→ Problem description: Transcribe the blog post on grief below in full, reproducing every word and mark precisely.
** Given text follows **
Monday, April 18, 2011

On grief... and giving it

I am not the first, nor will I be the last intern to express their dislike for the weekend-day call at my current place of employment. But let me again say that trying to be a full time phlebotomist while covering all acute medical beds, plus admitted patients still in the A&E and the patients in ICU/CCU/HDU is virtually impossible. That isn't why this weekend was particularly brutal.

I don't particularly like losing patients. No one does. (not even palliative... that's an old joke). But I do understand when people are actively dying and beyond the reach of western medicine to save. It's a knack; some people can't tell, some people can. And when a patient is dying, it's important to make them as comfortable as possible. I do that. Whether by charting comfort measures myself, contacting a senior to do so, or ringing the palliative team for advice. But as an intern, if the reg or palliative consultant says the patient needs further active management, my job is to do as I'm told...

Also, death in an acute medical hospital is not, I repeat NOT, the same as dying in a hospice. The intern on call is not a palliative care nurse. They do not have just the one patient, in fact, they do not have just the one ward to cover, they have the entire fucking hospital. And it's almost a given that there is more than one acutely ill patient, if not more than one that is actively dying.
** End of Given text **
** Data extracts follows **
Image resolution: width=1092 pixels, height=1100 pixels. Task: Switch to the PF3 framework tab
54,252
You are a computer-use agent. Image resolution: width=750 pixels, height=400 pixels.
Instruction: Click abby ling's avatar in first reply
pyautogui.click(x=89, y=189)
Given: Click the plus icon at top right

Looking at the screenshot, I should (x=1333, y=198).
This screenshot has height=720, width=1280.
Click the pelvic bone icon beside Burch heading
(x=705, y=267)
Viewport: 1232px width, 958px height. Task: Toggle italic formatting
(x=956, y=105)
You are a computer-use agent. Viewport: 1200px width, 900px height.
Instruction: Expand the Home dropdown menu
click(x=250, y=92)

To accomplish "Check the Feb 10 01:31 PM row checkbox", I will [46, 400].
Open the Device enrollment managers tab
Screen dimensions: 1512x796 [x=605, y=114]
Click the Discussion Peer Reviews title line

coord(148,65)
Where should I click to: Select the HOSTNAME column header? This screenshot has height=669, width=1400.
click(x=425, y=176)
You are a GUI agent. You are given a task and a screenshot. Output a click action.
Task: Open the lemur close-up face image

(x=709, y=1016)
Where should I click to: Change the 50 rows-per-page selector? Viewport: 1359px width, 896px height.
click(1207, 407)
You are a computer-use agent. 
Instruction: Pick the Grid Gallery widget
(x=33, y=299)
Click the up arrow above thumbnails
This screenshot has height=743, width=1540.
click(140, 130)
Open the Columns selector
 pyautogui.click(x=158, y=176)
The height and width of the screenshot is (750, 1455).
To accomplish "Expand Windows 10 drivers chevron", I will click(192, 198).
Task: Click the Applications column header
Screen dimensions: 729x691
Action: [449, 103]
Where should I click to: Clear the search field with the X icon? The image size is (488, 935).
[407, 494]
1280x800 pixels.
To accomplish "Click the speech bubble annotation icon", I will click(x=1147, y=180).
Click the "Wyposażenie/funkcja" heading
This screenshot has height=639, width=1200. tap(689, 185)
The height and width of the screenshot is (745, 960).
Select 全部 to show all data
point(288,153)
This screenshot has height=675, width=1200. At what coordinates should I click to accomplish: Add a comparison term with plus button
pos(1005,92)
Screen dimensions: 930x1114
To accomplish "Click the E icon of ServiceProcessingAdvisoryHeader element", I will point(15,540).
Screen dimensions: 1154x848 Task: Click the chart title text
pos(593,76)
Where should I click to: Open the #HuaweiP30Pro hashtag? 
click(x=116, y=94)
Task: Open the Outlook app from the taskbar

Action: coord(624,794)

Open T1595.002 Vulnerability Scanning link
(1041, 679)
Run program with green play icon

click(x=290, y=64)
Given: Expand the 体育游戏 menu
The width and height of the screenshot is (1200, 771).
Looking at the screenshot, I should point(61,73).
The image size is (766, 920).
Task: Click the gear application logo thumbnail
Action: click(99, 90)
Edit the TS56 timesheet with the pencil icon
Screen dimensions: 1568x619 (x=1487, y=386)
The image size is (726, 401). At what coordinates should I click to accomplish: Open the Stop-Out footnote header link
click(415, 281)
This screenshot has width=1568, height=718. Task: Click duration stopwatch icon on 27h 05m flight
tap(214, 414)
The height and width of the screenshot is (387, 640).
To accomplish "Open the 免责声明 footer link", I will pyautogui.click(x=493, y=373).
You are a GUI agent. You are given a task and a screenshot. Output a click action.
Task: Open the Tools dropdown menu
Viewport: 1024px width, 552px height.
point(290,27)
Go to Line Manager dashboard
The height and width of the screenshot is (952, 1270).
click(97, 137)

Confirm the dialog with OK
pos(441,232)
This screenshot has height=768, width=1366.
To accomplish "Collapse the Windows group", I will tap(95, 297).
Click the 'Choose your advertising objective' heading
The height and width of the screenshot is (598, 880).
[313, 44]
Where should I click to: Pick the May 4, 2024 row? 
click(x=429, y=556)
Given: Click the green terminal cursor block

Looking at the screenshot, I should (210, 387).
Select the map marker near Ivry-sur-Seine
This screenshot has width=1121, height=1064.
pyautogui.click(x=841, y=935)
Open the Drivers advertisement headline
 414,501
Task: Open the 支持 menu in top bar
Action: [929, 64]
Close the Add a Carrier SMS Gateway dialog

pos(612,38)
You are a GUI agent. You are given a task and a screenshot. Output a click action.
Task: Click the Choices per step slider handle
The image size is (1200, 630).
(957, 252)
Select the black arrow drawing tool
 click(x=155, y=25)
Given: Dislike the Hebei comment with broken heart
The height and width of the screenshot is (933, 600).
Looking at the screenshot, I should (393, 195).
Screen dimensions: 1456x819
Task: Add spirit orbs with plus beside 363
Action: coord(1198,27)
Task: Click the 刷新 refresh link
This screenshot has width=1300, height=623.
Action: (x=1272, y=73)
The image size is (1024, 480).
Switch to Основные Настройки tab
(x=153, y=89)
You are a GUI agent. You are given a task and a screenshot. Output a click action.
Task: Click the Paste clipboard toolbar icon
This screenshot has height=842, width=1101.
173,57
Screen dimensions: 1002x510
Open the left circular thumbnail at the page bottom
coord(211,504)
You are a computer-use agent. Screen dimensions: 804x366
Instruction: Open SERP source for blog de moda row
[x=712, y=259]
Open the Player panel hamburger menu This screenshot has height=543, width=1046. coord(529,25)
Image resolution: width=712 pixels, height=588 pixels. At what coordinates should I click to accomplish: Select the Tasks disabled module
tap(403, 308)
** End of Data extracts **
→ Exercise answer:
Monday, April 18, 2011

On grief... and giving it

I am not the first, nor will I be the last intern to express their dislike for the weekend-day call at my current place of employment. But let me again say that trying to be a full time phlebotomist while covering all acute medical beds, plus admitted patients still in the A&E and the patients in ICU/CCU/HDU is virtually impossible. That isn't why this weekend was particularly brutal.

I don't particularly like losing patients. No one does. (not even palliative... that's an old joke). But I do understand when people are actively dying and beyond the reach of western medicine to save. It's a knack; some people can't tell, some people can. And when a patient is dying, it's important to make them as comfortable as possible. I do that. Whether by charting comfort measures myself, contacting a senior to do so, or ringing the palliative team for advice. But as an intern, if the reg or palliative consultant says the patient needs further active management, my job is to do as I'm told...

Also, death in an acute medical hospital is not, I repeat NOT, the same as dying in a hospice. The intern on call is not a palliative care nurse. They do not have just the one patient, in fact, they do not have just the one ward to cover, they have the entire fucking hospital. And it's almost a given that there is more than one acutely ill patient, if not more than one that is actively dying.